■ DATA LISTING ■
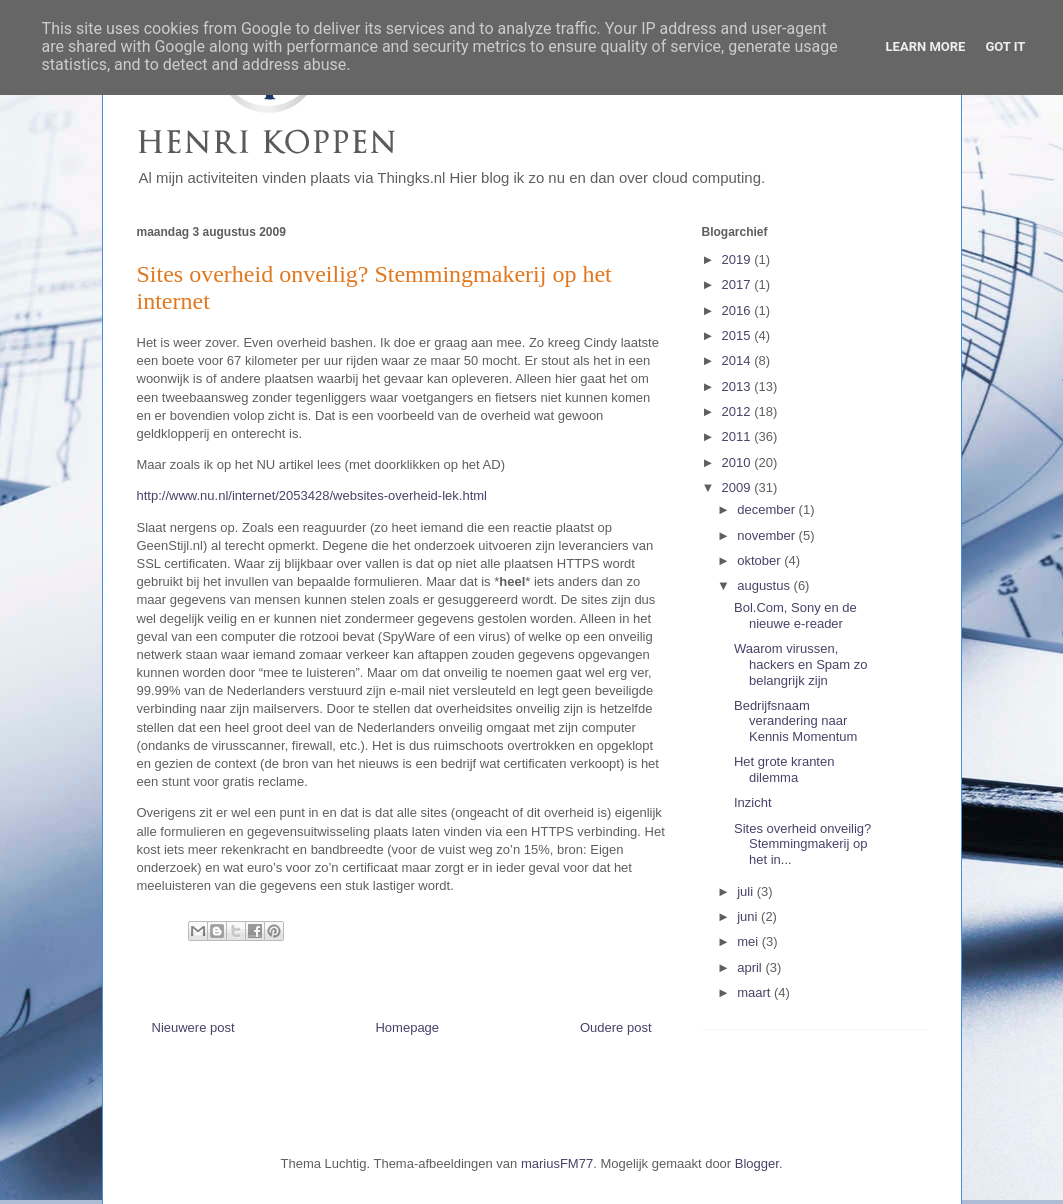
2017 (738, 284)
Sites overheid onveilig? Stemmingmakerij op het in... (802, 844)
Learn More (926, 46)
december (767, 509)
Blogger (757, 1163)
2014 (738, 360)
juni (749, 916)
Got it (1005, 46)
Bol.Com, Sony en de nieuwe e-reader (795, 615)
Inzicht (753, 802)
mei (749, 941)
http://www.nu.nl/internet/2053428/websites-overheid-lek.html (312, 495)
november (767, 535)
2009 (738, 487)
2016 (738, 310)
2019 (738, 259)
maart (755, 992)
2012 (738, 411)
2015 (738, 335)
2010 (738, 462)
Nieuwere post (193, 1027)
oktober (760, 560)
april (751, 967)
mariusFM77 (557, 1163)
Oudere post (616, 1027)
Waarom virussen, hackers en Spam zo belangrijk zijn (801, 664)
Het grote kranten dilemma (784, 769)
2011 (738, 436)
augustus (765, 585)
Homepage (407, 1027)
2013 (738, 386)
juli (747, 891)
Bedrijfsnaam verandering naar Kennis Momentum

■ TASK TO COMPLETE ■
Retype the records verbatim, excluding each image they hold.

■ SOLUTION TO THIS TASK ■
2017 (738, 284)
Sites overheid onveilig? Stemmingmakerij op het in... (802, 844)
Learn More (926, 46)
december (767, 509)
Blogger (757, 1163)
2014 (738, 360)
juni (749, 916)
Got it (1005, 46)
Bol.Com, Sony en de nieuwe e-reader (795, 615)
Inzicht (753, 802)
mei (749, 941)
http://www.nu.nl/internet/2053428/websites-overheid-lek.html (312, 495)
november (767, 535)
2009 (738, 487)
2016 (738, 310)
2019 (738, 259)
maart (755, 992)
2012 (738, 411)
2015 (738, 335)
2010 (738, 462)
Nieuwere post (193, 1027)
oktober (760, 560)
april (751, 967)
mariusFM77 (557, 1163)
Oudere post (616, 1027)
Waarom virussen, hackers en Spam zo belangrijk zijn (801, 664)
Het grote kranten dilemma (784, 769)
2011 (738, 436)
augustus (765, 585)
Homepage (407, 1027)
2013 (738, 386)
juli (747, 891)
Bedrijfsnaam verandering naar Kennis Momentum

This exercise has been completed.